Table 1: Plain gold jewellery exports
Gold jewellery exports have averaged about 50 tonnes annually for the past four years. The main export markets are Middle Eastern countries and Singapore, from where they are re-exported. About 85% of gold jewellery factories are located in the northern peninsular state of Penang with the remaining in Kuala Lumpur and Johor. Exports took off in the early ‘90s, and when the state lifted the 10% import duty on gold bullion, exports really boomed. This move has proved pivotal in helping the industry grow.
As Malaysia only produces a limited quantity of gold from its very small gold mine operations, it imports gold bullion as raw materials for manufacturing (Table 2).
Table 2: Annual gold bullion imports
After enjoying tax-free status for more than a decade, the government finally introduced Goods and Service Tax (GST) on precious metals in April 2015. With the introduction of GST, only LBMA-accredited gold bullion or kilo bars were exempt from the 6% tax. Diamonds and precious stones were also subject to GST at 6%. This negatively impacted the whole industry. Exports were hampered by new GST-related rules and regulations, and domestic sales of precious metal jewellery were also significantly affected, especially during the first year of its introduction.
Since the introduction of GST, the PJM, through the Federation of Goldsmith and Jewellers Association of Malaysia (FGJAM) worked very hard to lobby the government and engaged with the relevant authorities, especially the Customs Department, to help to iron out issues related to the implementation of GST.

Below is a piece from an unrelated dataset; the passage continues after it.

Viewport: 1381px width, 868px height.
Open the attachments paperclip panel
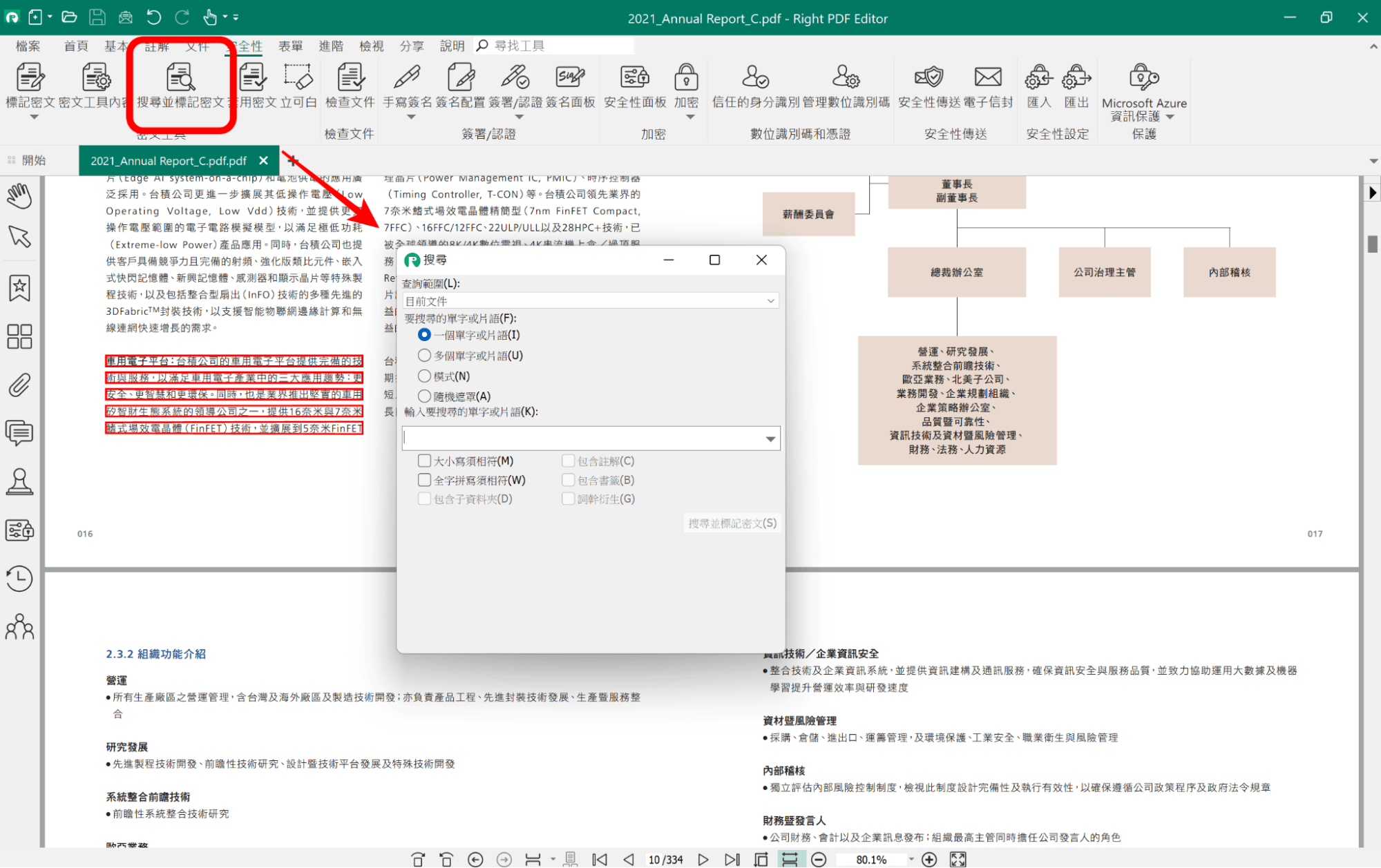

The General Election held on 9 May 2018 saw the incumbent party, which has ruled the country since its independence in 1957, being overthrown by the opposition. With the new government sworn in, changes were put into place, following its election manifesto. True to its promise, GST for precious metals was zero-rated in June 2018, and the government promised to take steps to abolish the GST once the parliament is convened in August.
Though a new tax regime known as Sales and Service Tax (SST) will be introduced, it is generally acknowledged that the PJM will be exempted. In fact, the new finance minister has already announced verbally in a function held on 4 August 2018 that SST will not be imposed on the precious metal industry when it is fully approved by the parliament in September 2018.
Though free of taxes that would hamper both export and domestic growth, the industry is not without its problems. PJM is seeing strong competition for consumers from industries like tourism, electronics and more, which has greatly reduced its share of consumer dollars. A lack of innovative designs and poor marketing efforts have also contributed to the dwindling consumer demand among the young.
The rise of online jewellery sales, though common in China and becoming more popular in the United States, has not yet gained traction in Malaysia. It is hoped that with the tax-free environment and the brand-new government promising a business-friendly, clean and efficient economy, industry players will take the opportunity to venture out, develop more innovative products and learn from more advanced countries to boost the domestic market, which has been stagnant for some time. Likewise, exporters will explore new markets to boost export tonnage, which has been negatively affected by the introduction of GST. There is now a sense of optimism across the industry, and barring unforeseen circumstances, PJM in Malaysia can certainly look forward to a better future.